Crise humanitaire à Bamako après la destruction de Faladiè
Démolition du marché de Faladiè : plus de 300 familles sans abri à Bamako
Le marché à bétail de Faladiè, situé en périphérie de Bamako, a été rasé par des bulldozers, laissant plus de 300 familles sans logement. Ce site abritait également un camp de déplacés internes, principalement originaires du centre du Mali, contraints de fuir les violences djihadistes.
Une opération liée à la sécurité nationale
Cette démolition s’inscrit dans un contexte de mesures sécuritaires renforcées. En septembre 2024, après les attaques du Jnim contre des sites militaires de Bamako, les autorités maliennes avaient ordonné le déplacement de plusieurs marchés à bétail, suspectés d’abriter des combattants. Le garbal de Faladiè, bien que visé par cette décision, servait aussi de refuge à des déplacés fuyant les conflits dans le centre du pays.

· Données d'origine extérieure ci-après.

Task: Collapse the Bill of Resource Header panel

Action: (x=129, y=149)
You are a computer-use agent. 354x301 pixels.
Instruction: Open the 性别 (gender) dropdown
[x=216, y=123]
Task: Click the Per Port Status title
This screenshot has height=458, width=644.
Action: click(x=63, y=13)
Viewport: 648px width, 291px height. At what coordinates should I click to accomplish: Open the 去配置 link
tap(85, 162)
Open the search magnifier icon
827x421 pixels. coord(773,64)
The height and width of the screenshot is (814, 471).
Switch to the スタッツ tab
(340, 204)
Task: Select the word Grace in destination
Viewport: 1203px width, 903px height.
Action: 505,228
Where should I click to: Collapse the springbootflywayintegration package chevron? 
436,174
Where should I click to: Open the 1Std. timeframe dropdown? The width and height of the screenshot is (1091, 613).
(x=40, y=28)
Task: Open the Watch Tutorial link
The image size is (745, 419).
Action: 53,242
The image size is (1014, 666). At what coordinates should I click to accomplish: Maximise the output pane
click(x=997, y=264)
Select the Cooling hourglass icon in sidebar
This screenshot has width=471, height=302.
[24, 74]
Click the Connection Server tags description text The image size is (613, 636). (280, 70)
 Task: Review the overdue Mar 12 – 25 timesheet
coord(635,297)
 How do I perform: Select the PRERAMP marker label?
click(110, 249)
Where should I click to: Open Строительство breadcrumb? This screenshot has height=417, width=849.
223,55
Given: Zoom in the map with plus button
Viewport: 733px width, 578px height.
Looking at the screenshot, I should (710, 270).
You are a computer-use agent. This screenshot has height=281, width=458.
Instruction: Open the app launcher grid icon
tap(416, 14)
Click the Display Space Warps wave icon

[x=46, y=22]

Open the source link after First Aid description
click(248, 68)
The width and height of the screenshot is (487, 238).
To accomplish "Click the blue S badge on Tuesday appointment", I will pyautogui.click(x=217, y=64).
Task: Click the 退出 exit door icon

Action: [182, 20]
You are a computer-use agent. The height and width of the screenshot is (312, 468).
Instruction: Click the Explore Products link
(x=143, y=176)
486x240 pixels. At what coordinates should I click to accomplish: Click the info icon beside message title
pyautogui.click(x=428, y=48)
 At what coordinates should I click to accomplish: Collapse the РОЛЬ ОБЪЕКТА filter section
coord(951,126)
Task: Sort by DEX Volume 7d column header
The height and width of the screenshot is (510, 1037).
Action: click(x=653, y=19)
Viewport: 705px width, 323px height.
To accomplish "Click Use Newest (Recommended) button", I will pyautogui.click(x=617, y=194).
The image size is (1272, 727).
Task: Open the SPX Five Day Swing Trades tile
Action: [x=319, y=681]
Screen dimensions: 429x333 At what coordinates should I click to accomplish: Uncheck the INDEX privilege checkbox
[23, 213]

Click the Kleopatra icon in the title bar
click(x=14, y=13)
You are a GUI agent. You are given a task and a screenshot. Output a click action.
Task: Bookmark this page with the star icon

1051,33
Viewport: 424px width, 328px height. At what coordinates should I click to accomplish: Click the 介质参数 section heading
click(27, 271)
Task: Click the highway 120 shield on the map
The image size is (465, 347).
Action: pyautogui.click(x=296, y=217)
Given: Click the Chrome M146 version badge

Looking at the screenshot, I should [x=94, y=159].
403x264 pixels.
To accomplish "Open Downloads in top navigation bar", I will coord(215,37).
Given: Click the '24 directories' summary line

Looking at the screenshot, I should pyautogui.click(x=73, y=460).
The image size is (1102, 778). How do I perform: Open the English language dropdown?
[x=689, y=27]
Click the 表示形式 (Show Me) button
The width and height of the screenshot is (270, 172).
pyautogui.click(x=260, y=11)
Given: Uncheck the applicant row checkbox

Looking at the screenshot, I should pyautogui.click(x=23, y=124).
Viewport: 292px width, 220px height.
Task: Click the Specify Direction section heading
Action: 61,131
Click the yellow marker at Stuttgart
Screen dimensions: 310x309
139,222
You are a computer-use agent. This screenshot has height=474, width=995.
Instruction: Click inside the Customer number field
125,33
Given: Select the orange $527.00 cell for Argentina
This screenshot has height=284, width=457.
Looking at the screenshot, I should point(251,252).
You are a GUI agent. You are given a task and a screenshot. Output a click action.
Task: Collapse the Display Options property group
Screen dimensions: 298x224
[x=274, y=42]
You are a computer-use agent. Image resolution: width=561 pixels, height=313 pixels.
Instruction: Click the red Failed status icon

Parmi eux, Dado, une mère originaire du cercle de Bankass, raconte son parcours : « Nous avons quitté notre village il y a six ans par peur des violences. Nous pensions être en sécurité ici à Bamako, avec nos sept membres de famille. »
Une population livrée à elle-même
Avec la destruction du camp, plus de 2 000 personnes, majoritairement des femmes et des enfants, se retrouvent sans toit, sans nourriture ni soins. Les déplacés de Faladiè, autrefois soutenus par des organisations humanitaires, sont désormais abandonnés à leur sort.
Dado explique leur situation désespérée : « Avant, nous survivions en ramassant des déchets pour les revendre. Aujourd’hui, tout nous manque : eau, nourriture, et surtout un toit. Sans abri, rien n’est possible. »
Une relocalisation défaillante
Les autorités avaient prévu de rediriger les déplacés vers Sanankoroba, à 35 km de Bamako, mais ce site est jugé non fonctionnel par les concernés. « On nous demande de partir, mais où aller ? Nous implorons une solution urgente, » supplie Dado.
La Direction nationale du développement social n’a pas encore commenté officiellement la crise, se disant « trop tôt » pour évaluer la situation.
Un camp informel sous silence
Créé en 2019, le camp de Faladiè bénéficiait autrefois du soutien d’ONG locales et internationales, ainsi que des autorités. Aujourd’hui, son avenir reste incertain, dans un pays où la crise humanitaire s’aggrave cinq ans après le coup d’État.